El Ministerio de Agricultura presentó un escenario de recuperación para el sector de vacuno de carne tras la última reunión sectorial, pero Unión de Uniones ha contradicho estas conclusiones. La organización agraria advierte de que las cotizaciones en origen siguen a la baja mientras los costes de producción, las crisis sanitarias y la presión de las importaciones comprometen la viabilidad económica de las explotaciones.

La radiografía oficial trazada por el departamento gubernamental no coincide con la realidad a pie de campo, según denuncia Unión de Uniones. Frente a la recuperación del censo y las cotizaciones por encima de la media europea esgrimidas por el Ejecutivo central tras el encuentro de la pasada semana, la entidad dibuja un panorama de estancamiento y rentabilidad ajustada. Desde la organización precisaron que los precios en las lonjas acumulan bajadas ininterrumpidas desde el mes de febrero, con caídas especialmente significativas en el caso de las vacas de abasto. En paralelo, los costes de producción mantienen una senda alcista, con un encarecimiento general cercano al 4 % respecto a enero y repuntes de hasta el 30 % en insumos básicos como el gasóleo. Asimismo, el colectivo agrario aclaró que la cabaña ganadera no está experimentando una recuperación, sino que se mantiene estabilizada con una ligera tendencia al descenso.
El peso de las aduanas sudamericanas
En el ámbito comercial, la balanza muestra claros signos de asimetría para los productores comunitarios. De acuerdo con los datos recopilados por la Comisión Europea durante los dos primeros meses de 2026, las compras a Brasil y Uruguay se han disparado un 62 % y un 33 %, respectivamente, en comparación con el mismo periodo del año anterior. La asociación alertó de que esta tendencia alcista se registró incluso antes de la aprobación provisional del acuerdo de libre comercio entre la Unión Europea y Mercosur, en un contexto en el que las exportaciones europeas retrocedieron un 20 %. Desde el colectivo advirtieron de que el actual marco geopolítico aboca a los ganaderos a competir en condiciones de desigualdad, lo que estrecha aún más los márgenes de una actividad cada vez más tensionada.
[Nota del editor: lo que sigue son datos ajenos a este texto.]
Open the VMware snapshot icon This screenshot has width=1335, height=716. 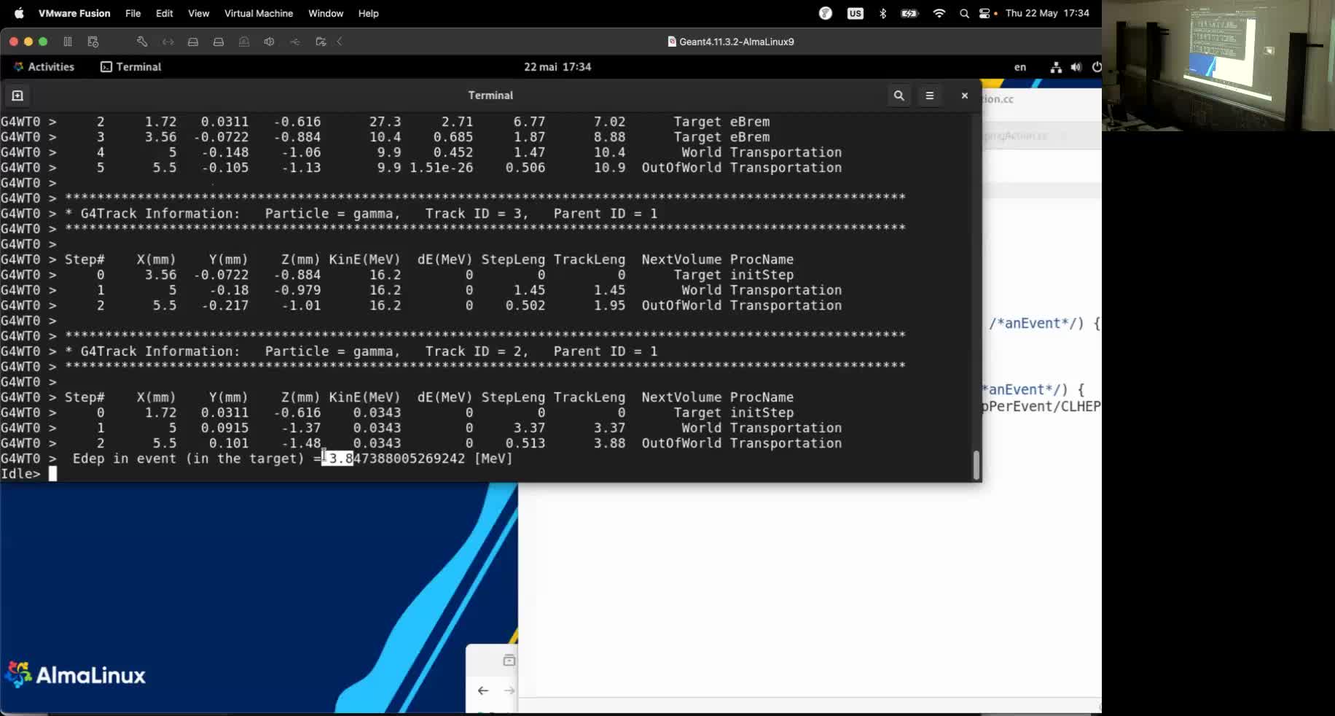coord(93,42)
Inversiones forzosas y pesebres vacíos
Más allá de los factores estables de mercado, el día a día del ganado en extensivo debe sortear crecientes limitaciones físicas y sanitarias. Las altas temperaturas registradas durante el mes de abril han adelantado el agostamiento de los pastos en diversas comarcas, obligando a los productores a afrontar sobrecostes mediante alimentación externa. Esta situación se agrava por unas previsiones de cosecha de paja y forrajes muy reducidas, según detalló la organización. A este encarecimiento de la ración diaria hay que sumar el blindaje obligatorio de las explotaciones; la amenaza de patologías como la DNC exige a los ganaderos extremar las medidas de bioseguridad, asumiendo un nuevo capítulo de gasto. Por último, la entidad recordó el impacto directo de la fauna salvaje, señalando el grado de impotencia del sector ante los continuos ataques del lobo y la falta de compensaciones justas, motivos por los que reclamó al Ministerio una reevaluación objetiva y urgente de la situación para anticipar posibles escenarios de crisis.